# Setup

In [None]:
!pip install modin[ray]
!pip install 'ray[default]'

In [None]:
!pip install "dask[dataframe]"

In [None]:
import zipfile
with zipfile.ZipFile('./parking_violations_issued_fiscal_year_2016.csv.zip', 'r') as zip_ref:
    zip_ref.extractall('./')

In [None]:
%%writefile configuration.yaml
file_type: csv
dataset_name: parking_violations_issued
file_name: parking_violations_issued_fiscal_year_2016
table_name: parking_violations
inbound_delimiter: ","
outbound_delimiter: "|"
skip_leading_rows: 1
columns:
    - plate_type
    - vehicle_body_type
    - violation_code
    - registration_state
    - vehicle_make
    - issue_date
    - summons_number
    - issuing_agency
    - street_code1
    - plate_id
    - violation_post_code
    - bbl
    - street_code2
    - street_code3
    - meter_number
    - double_parking_violation
    - violation_time
    - nta
    - community_council
    - date_first_observed
    - feet_from_curb
    - bin
    - street_name
    - issuer_code
    - issuer_precinct
    - intersecting_street
    - vehicle_year
    - time_first_observed
    - no_standing_or_stopping_violation
    - law_section
    - issuer_command
    - violation_in_front_of_or_opposite
    - violation_location
    - days_parking_in_effect
    - longitude
    - unregistered_vehicle
    - violation_description
    - latitude
    - violation_precinct
    - from_hours_in_effect
    - house_number
    - violation_legal_code
    - census_tract
    - vehicle_expiration_date
    - issuer_squad
    - violation_county
    - sub_division
    - community_board
    - hydrant_violation
    - vehicle_color
    - to_hours_in_effect

Overwriting configuration.yaml


# Read Large File

In [None]:
import dask.dataframe
import modin.pandas as m_ray_pd # using the Ray core in modin
import pandas as pd
import time
import ray

input_file = 'parking_violations_issued_fiscal_year_2016.csv' # 6+ GB file

# Pandas - (runs out of RAM and crashes Google Colab)
start_time = time.time();
data = pd.read_csv(input_file);
print('Pandas took %s seconds' % (time.time() - start_time))

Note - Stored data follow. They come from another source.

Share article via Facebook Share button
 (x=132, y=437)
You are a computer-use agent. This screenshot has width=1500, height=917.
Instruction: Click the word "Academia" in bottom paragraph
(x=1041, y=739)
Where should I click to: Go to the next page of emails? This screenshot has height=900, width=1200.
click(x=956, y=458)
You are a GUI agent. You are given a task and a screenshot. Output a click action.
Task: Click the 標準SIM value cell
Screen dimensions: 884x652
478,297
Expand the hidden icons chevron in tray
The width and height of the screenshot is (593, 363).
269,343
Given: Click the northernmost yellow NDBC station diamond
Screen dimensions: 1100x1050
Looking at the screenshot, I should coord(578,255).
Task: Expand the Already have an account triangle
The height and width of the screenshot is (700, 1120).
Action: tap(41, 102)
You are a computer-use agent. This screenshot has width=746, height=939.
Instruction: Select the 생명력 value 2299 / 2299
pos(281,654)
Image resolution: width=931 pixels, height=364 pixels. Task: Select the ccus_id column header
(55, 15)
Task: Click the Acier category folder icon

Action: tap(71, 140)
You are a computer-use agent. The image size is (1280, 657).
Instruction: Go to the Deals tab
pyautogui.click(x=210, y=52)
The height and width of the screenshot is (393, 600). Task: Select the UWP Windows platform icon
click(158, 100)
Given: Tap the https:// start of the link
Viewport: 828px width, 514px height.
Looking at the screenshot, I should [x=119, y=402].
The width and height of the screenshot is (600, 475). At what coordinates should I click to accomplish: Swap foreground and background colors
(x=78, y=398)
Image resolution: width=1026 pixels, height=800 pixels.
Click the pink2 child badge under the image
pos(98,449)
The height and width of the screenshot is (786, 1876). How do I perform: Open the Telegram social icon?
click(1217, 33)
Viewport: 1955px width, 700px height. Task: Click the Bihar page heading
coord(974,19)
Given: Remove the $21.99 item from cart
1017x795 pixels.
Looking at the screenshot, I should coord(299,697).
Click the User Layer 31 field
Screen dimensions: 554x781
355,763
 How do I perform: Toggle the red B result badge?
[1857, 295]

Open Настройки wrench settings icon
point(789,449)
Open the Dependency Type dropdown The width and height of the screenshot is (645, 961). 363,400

# Pandas[chunksize] - (runs out of RAM and crashes Google Colab)
start_time = time.time();
data = pd.read_csv(input_file, chunksize=100000);
print('Pandas took with chunksize %s seconds' % (time.time() - start_time))

# Modin[Ray] 
start_time = time.time();
data = m_ray_pd.read_csv(input_file);
print('Modin[Ray] %s seconds' % (time.time() - start_time))

# dask 
start_time = time.time();
data = dask.dataframe.read_csv(input_file);
print('Dask took %s seconds' % (time.time() - start_time))





Pandas took 69.10192894935608 seconds
Pandas took with chunksize 1.3400604724884033 seconds



    import ray
    ray.init()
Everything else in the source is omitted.